◆ **WHAT YOU WILL DO**
Count the lines of the data that have the word "computer", then report the number without anything else.

◆ **DATASET RECORDS**

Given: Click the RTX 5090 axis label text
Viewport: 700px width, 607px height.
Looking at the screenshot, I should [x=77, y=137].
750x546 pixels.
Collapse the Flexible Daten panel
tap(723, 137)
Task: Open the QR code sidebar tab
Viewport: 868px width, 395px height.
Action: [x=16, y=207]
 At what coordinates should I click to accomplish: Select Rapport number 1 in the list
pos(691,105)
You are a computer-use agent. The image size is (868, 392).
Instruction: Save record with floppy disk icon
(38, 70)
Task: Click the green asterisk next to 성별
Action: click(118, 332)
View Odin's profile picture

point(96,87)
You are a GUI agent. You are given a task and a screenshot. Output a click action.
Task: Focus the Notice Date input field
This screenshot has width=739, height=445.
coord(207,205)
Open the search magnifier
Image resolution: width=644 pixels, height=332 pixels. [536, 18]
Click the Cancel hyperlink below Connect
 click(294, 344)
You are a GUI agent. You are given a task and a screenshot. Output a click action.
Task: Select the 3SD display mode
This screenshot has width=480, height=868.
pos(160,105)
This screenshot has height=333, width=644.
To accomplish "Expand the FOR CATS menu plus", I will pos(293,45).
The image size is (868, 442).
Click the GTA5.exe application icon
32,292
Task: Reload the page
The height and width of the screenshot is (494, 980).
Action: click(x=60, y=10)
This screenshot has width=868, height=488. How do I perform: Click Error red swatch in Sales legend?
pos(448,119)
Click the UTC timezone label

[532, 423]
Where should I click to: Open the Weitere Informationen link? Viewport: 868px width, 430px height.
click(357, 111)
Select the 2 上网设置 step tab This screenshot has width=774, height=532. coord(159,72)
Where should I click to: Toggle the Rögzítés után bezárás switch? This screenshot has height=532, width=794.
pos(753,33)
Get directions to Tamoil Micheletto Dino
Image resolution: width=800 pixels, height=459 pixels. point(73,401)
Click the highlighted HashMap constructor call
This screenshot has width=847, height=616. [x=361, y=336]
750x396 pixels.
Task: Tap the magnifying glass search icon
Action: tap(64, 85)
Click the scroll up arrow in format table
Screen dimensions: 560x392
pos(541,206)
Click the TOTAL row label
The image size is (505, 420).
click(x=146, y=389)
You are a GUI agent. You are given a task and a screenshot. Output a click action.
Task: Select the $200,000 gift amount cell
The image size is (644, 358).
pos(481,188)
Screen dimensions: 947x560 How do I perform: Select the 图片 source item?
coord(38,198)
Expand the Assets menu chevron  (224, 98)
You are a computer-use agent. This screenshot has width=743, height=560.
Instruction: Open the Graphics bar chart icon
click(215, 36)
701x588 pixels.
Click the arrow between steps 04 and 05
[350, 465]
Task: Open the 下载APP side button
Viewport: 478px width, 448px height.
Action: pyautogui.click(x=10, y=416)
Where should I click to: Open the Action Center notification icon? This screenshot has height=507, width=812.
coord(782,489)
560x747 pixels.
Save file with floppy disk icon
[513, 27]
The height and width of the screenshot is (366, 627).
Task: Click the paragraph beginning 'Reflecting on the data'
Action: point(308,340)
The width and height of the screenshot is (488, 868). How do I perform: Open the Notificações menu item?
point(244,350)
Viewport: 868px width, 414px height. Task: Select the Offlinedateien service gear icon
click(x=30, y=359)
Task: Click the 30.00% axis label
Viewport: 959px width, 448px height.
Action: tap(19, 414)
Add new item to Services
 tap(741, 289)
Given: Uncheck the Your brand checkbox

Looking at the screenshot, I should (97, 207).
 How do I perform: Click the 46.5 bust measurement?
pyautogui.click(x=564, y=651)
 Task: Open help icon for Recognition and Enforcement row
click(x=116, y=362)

◆ **RESULT**
2